O escritor moçambicano John Oreste Kanumbo defende que a cultura nacional continua a ser vista como um adereço político, e não como uma força capaz de gerar economia e identidade. Em entrevista ao IsocNews, lamentou que o país ainda não saiba valorizar a riqueza cultural que possui.
“Temos talentos imensos em todas as áreas como a música, literatura, artes plásticas, dança. Mas Moçambique ainda não acredita na sua própria cultura. Exportamos matérias-primas com orgulho, mas escondemos a arte e o pensamento dos nossos criadores”, afirmou Kanumbo.
Segundo o escritor, tanto governo quanto oposição recorrem à cultura apenas para se enfeitar. “Chamam-nos para animar comícios e festas de Estado, mas no dia seguinte desaparecem todos os apoios. Cultura, aqui, serve para legitimar discursos, não para transformar a sociedade”, disse.
O contraste, segundo Kanumbo, está no reconhecimento internacional de nomes como Paulina Chiziane ou Mia Couto, que foram celebrados primeiro fora antes de serem valorizados internamente. “É uma contradição gritante: precisamos do olhar estrangeiro para reconhecer o que temos de melhor.”
Na música, a situação não é diferente.

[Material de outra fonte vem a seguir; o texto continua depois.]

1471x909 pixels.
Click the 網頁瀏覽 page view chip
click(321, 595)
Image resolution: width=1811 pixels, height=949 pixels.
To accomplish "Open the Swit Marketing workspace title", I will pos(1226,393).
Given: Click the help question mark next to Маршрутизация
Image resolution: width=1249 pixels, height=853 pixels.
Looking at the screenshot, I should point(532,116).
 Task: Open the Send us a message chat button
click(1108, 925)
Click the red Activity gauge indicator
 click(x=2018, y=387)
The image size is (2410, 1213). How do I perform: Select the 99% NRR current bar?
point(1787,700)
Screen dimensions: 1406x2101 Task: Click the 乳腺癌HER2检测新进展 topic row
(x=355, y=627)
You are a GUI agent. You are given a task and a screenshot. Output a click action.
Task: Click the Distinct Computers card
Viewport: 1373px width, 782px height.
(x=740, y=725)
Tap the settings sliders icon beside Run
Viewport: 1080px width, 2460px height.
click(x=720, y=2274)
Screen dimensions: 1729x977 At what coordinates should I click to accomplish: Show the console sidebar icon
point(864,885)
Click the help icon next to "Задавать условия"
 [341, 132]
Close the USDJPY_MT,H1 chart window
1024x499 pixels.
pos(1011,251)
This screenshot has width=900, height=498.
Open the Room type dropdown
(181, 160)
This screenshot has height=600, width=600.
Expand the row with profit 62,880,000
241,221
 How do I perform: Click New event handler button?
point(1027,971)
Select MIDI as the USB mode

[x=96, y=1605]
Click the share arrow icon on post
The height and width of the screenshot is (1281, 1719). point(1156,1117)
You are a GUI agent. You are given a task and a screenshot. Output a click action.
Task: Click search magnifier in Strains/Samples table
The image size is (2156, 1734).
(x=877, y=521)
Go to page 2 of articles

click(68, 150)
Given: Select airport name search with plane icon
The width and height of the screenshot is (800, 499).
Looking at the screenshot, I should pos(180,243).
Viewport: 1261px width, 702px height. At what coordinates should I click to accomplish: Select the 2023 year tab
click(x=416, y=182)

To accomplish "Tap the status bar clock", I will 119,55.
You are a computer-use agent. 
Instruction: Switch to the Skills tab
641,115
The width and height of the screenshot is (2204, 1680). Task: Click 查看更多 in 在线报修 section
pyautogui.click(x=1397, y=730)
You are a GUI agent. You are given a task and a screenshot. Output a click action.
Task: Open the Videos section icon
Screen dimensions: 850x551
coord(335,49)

Muitos talentos sobrevivem de shows políticos, casamentos ou patrocínios limitados. Outros acabam por emigrar em busca de oportunidades. “Temos músicos com nível mundial, mas vivem reféns de agendas alheias e sem protecção do Estado”, observa.
O escritor identifica como falha principal a ausência de visão. “Aqui, cultura ainda é vista como festa e entretenimento. Não temos bibliotecas vivas, museus activos, nem políticas fortes de direitos autorais. O povo consome cultura, mas o Estado não a protege nem a projecta.”
Entre as soluções, Kanumbo aponta leis eficazes de direitos autorais, incentivos para editoras, investimento em plataformas de difusão e organização dos próprios criadores. “Sem união e sem registo das obras, vamos continuar a ser usados e descartados”, alertou.
Para o autor, a cultura deve ser entendida como economia, memória e identidade. “O dia em que percebermos isso, deixaremos de ser consumidores da cultura dos outros para sermos produtores da nossa própria história.”
“Se quisermos respeito internacional, temos de começar por respeitar os nossos artistas, a nossa língua e a nossa memória. Um país que não protege a sua cultura não se respeita. E um país que não se respeita, nunca será respeitado no mundo”, concluiu Kanumbo.